- Data for the task
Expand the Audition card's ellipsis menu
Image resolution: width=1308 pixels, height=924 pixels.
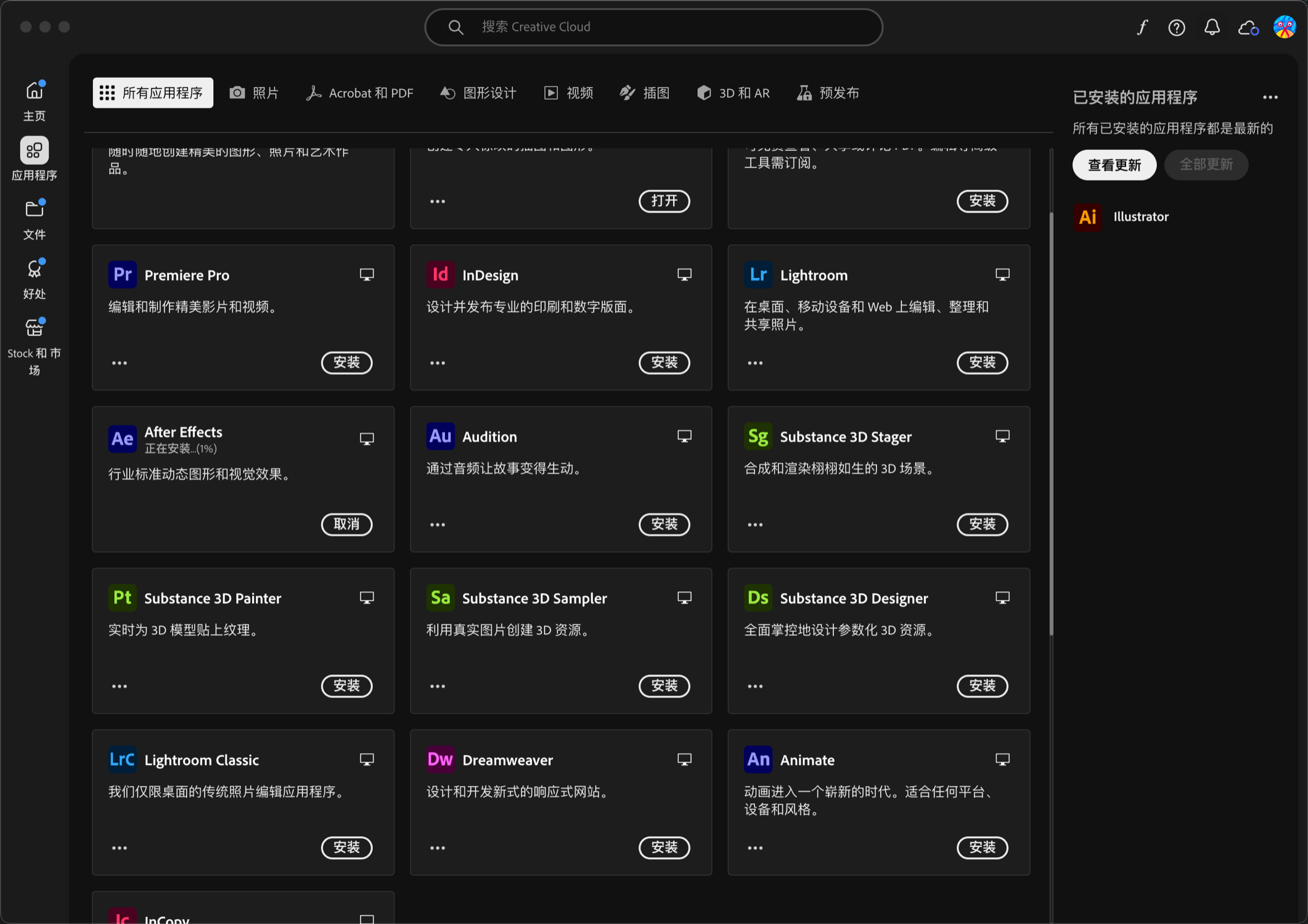click(x=438, y=525)
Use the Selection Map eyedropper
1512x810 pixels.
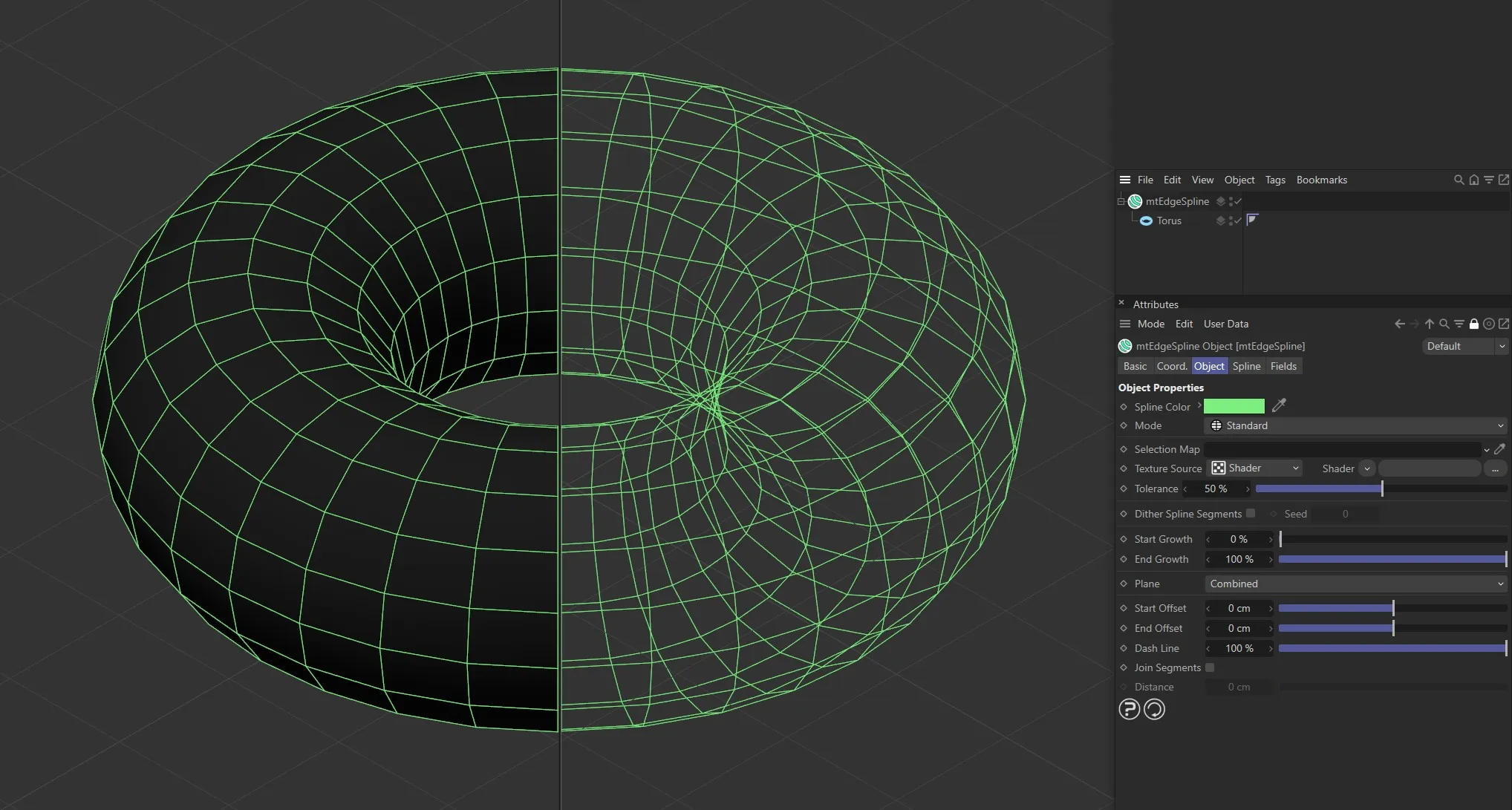[x=1501, y=449]
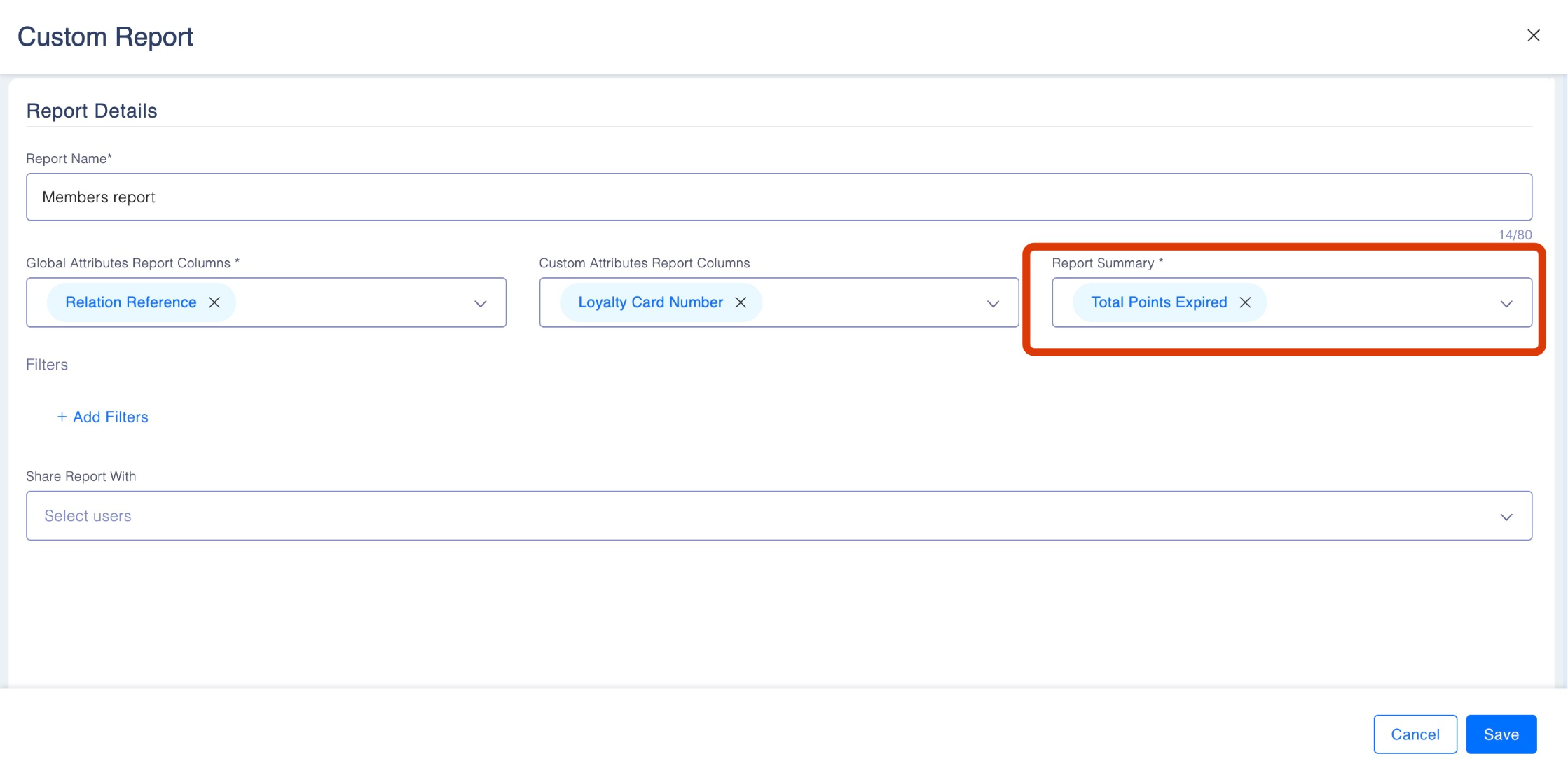Remove the Relation Reference chip
The width and height of the screenshot is (1568, 780).
[214, 302]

- Task objective
The records above are to be repeated exactly, apart from their pictures.

- Written reply
Expand the Audition card's ellipsis menu
Image resolution: width=1308 pixels, height=924 pixels.
click(x=438, y=525)
Use the Selection Map eyedropper
1512x810 pixels.
[x=1501, y=449]
Remove the Relation Reference chip
The width and height of the screenshot is (1568, 780).
[214, 302]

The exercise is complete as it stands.